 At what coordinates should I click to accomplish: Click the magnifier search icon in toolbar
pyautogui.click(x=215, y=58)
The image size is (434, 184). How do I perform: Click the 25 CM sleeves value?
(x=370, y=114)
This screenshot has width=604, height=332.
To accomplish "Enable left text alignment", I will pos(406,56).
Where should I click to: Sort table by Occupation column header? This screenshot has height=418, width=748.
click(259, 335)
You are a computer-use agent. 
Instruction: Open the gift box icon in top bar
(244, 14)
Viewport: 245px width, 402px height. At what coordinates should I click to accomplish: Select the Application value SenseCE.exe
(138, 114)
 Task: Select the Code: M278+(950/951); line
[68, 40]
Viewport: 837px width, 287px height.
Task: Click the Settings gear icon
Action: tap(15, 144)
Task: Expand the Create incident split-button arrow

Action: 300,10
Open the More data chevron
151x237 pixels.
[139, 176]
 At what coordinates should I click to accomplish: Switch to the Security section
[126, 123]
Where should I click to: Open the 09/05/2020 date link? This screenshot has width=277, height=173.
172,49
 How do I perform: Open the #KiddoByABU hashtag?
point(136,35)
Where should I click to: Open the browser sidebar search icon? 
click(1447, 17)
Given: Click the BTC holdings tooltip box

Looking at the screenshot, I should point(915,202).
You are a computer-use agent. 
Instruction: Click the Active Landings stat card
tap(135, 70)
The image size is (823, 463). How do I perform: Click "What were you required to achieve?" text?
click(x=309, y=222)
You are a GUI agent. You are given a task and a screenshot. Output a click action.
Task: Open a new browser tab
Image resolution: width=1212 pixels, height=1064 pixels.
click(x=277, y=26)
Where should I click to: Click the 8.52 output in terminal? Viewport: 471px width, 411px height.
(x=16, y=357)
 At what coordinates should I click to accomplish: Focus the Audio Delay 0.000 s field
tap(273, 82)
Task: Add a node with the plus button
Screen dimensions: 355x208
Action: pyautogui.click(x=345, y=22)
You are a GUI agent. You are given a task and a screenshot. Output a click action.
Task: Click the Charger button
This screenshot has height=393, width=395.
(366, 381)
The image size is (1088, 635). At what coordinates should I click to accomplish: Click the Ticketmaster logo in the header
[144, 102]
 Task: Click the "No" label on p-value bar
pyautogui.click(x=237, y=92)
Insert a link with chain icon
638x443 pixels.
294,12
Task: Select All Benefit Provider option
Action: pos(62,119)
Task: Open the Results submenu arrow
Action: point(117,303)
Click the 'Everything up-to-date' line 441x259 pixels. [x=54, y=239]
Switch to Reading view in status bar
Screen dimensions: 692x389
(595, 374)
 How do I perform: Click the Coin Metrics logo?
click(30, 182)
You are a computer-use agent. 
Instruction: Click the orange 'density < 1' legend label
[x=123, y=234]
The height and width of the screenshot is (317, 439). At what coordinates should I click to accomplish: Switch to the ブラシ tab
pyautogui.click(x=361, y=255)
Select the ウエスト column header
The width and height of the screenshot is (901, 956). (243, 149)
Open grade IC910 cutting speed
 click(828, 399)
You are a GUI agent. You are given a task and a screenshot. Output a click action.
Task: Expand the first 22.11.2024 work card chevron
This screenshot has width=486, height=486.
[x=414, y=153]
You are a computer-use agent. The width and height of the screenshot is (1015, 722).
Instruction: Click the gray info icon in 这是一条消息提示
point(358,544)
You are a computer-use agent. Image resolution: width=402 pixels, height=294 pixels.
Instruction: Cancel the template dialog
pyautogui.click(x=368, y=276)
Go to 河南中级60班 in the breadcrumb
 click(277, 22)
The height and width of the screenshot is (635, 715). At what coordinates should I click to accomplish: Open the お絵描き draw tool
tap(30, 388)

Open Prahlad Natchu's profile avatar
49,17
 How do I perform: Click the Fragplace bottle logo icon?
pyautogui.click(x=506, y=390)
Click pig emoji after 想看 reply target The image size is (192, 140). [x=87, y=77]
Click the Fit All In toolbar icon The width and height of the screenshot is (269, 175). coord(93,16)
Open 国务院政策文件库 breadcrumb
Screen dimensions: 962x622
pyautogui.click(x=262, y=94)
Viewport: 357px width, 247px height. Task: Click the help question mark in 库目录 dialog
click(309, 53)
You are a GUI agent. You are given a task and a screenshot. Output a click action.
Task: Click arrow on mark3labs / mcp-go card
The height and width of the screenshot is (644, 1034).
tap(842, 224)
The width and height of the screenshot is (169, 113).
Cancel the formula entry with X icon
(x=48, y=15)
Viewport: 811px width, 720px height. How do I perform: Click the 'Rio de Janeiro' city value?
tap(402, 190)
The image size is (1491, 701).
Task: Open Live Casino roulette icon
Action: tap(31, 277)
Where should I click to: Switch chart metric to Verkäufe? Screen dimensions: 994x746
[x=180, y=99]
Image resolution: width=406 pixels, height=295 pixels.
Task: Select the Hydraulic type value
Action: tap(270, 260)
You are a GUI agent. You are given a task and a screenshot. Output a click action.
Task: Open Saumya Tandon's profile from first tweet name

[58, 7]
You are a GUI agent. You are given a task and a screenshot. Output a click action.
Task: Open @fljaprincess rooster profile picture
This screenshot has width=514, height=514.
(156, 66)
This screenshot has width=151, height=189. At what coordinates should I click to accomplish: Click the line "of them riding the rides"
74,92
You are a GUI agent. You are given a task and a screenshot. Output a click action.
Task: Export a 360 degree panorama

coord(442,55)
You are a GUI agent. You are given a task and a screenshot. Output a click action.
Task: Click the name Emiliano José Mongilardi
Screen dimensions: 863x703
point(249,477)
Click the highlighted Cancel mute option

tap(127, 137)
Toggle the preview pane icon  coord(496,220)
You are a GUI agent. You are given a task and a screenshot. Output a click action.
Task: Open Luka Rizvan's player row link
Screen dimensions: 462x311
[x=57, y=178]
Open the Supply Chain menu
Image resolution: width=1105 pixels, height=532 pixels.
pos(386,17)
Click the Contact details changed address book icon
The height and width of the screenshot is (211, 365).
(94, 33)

━━━━━━━━━━

■ **What to work on**: Go through the records above and set each one down exactly, please.

■ **Response to this task**:
 At what coordinates should I click to accomplish: Click the magnifier search icon in toolbar
pyautogui.click(x=215, y=58)
The image size is (434, 184). How do I perform: Click the 25 CM sleeves value?
(x=370, y=114)
This screenshot has width=604, height=332.
To accomplish "Enable left text alignment", I will pos(406,56).
Where should I click to: Sort table by Occupation column header? This screenshot has height=418, width=748.
click(259, 335)
You are a computer-use agent. 
Instruction: Open the gift box icon in top bar
(244, 14)
Viewport: 245px width, 402px height. At what coordinates should I click to accomplish: Select the Application value SenseCE.exe
(138, 114)
 Task: Select the Code: M278+(950/951); line
[68, 40]
Viewport: 837px width, 287px height.
Task: Click the Settings gear icon
Action: tap(15, 144)
Task: Expand the Create incident split-button arrow

Action: 300,10
Open the More data chevron
151x237 pixels.
[139, 176]
 At what coordinates should I click to accomplish: Switch to the Security section
[126, 123]
Where should I click to: Open the 09/05/2020 date link? This screenshot has width=277, height=173.
172,49
 How do I perform: Open the #KiddoByABU hashtag?
point(136,35)
Where should I click to: Open the browser sidebar search icon? 
click(1447, 17)
Given: Click the BTC holdings tooltip box

Looking at the screenshot, I should point(915,202).
You are a computer-use agent. 
Instruction: Click the Active Landings stat card
tap(135, 70)
The image size is (823, 463). How do I perform: Click "What were you required to achieve?" text?
click(x=309, y=222)
You are a GUI agent. You are given a task and a screenshot. Output a click action.
Task: Open a new browser tab
Image resolution: width=1212 pixels, height=1064 pixels.
click(x=277, y=26)
Where should I click to: Click the 8.52 output in terminal? Viewport: 471px width, 411px height.
(x=16, y=357)
 At what coordinates should I click to accomplish: Focus the Audio Delay 0.000 s field
tap(273, 82)
Task: Add a node with the plus button
Screen dimensions: 355x208
Action: pyautogui.click(x=345, y=22)
You are a GUI agent. You are given a task and a screenshot. Output a click action.
Task: Click the Charger button
This screenshot has height=393, width=395.
(366, 381)
The image size is (1088, 635). At what coordinates should I click to accomplish: Click the Ticketmaster logo in the header
[144, 102]
 Task: Click the "No" label on p-value bar
pyautogui.click(x=237, y=92)
Insert a link with chain icon
638x443 pixels.
294,12
Task: Select All Benefit Provider option
Action: pos(62,119)
Task: Open the Results submenu arrow
Action: point(117,303)
Click the 'Everything up-to-date' line 441x259 pixels. [x=54, y=239]
Switch to Reading view in status bar
Screen dimensions: 692x389
(595, 374)
 How do I perform: Click the Coin Metrics logo?
click(30, 182)
You are a computer-use agent. 
Instruction: Click the orange 'density < 1' legend label
[x=123, y=234]
The height and width of the screenshot is (317, 439). At what coordinates should I click to accomplish: Switch to the ブラシ tab
pyautogui.click(x=361, y=255)
Select the ウエスト column header
The width and height of the screenshot is (901, 956). (243, 149)
Open grade IC910 cutting speed
 click(828, 399)
You are a GUI agent. You are given a task and a screenshot. Output a click action.
Task: Expand the first 22.11.2024 work card chevron
This screenshot has width=486, height=486.
[x=414, y=153]
You are a computer-use agent. The width and height of the screenshot is (1015, 722).
Instruction: Click the gray info icon in 这是一条消息提示
point(358,544)
You are a computer-use agent. Image resolution: width=402 pixels, height=294 pixels.
Instruction: Cancel the template dialog
pyautogui.click(x=368, y=276)
Go to 河南中级60班 in the breadcrumb
 click(277, 22)
The height and width of the screenshot is (635, 715). At what coordinates should I click to accomplish: Open the お絵描き draw tool
tap(30, 388)

Open Prahlad Natchu's profile avatar
49,17
 How do I perform: Click the Fragplace bottle logo icon?
pyautogui.click(x=506, y=390)
Click pig emoji after 想看 reply target The image size is (192, 140). [x=87, y=77]
Click the Fit All In toolbar icon The width and height of the screenshot is (269, 175). coord(93,16)
Open 国务院政策文件库 breadcrumb
Screen dimensions: 962x622
pyautogui.click(x=262, y=94)
Viewport: 357px width, 247px height. Task: Click the help question mark in 库目录 dialog
click(309, 53)
You are a GUI agent. You are given a task and a screenshot. Output a click action.
Task: Click arrow on mark3labs / mcp-go card
The height and width of the screenshot is (644, 1034).
tap(842, 224)
The width and height of the screenshot is (169, 113).
Cancel the formula entry with X icon
(x=48, y=15)
Viewport: 811px width, 720px height. How do I perform: Click the 'Rio de Janeiro' city value?
tap(402, 190)
The image size is (1491, 701).
Task: Open Live Casino roulette icon
Action: tap(31, 277)
Where should I click to: Switch chart metric to Verkäufe? Screen dimensions: 994x746
[x=180, y=99]
Image resolution: width=406 pixels, height=295 pixels.
Task: Select the Hydraulic type value
Action: tap(270, 260)
You are a GUI agent. You are given a task and a screenshot. Output a click action.
Task: Open Saumya Tandon's profile from first tweet name

[58, 7]
You are a GUI agent. You are given a task and a screenshot. Output a click action.
Task: Open @fljaprincess rooster profile picture
This screenshot has width=514, height=514.
(156, 66)
This screenshot has width=151, height=189. At what coordinates should I click to accomplish: Click the line "of them riding the rides"
74,92
You are a GUI agent. You are given a task and a screenshot. Output a click action.
Task: Export a 360 degree panorama

coord(442,55)
You are a GUI agent. You are given a task and a screenshot. Output a click action.
Task: Click the name Emiliano José Mongilardi
Screen dimensions: 863x703
point(249,477)
Click the highlighted Cancel mute option

tap(127, 137)
Toggle the preview pane icon  coord(496,220)
You are a GUI agent. You are given a task and a screenshot. Output a click action.
Task: Open Luka Rizvan's player row link
Screen dimensions: 462x311
[x=57, y=178]
Open the Supply Chain menu
Image resolution: width=1105 pixels, height=532 pixels.
pos(386,17)
Click the Contact details changed address book icon
The height and width of the screenshot is (211, 365).
(94, 33)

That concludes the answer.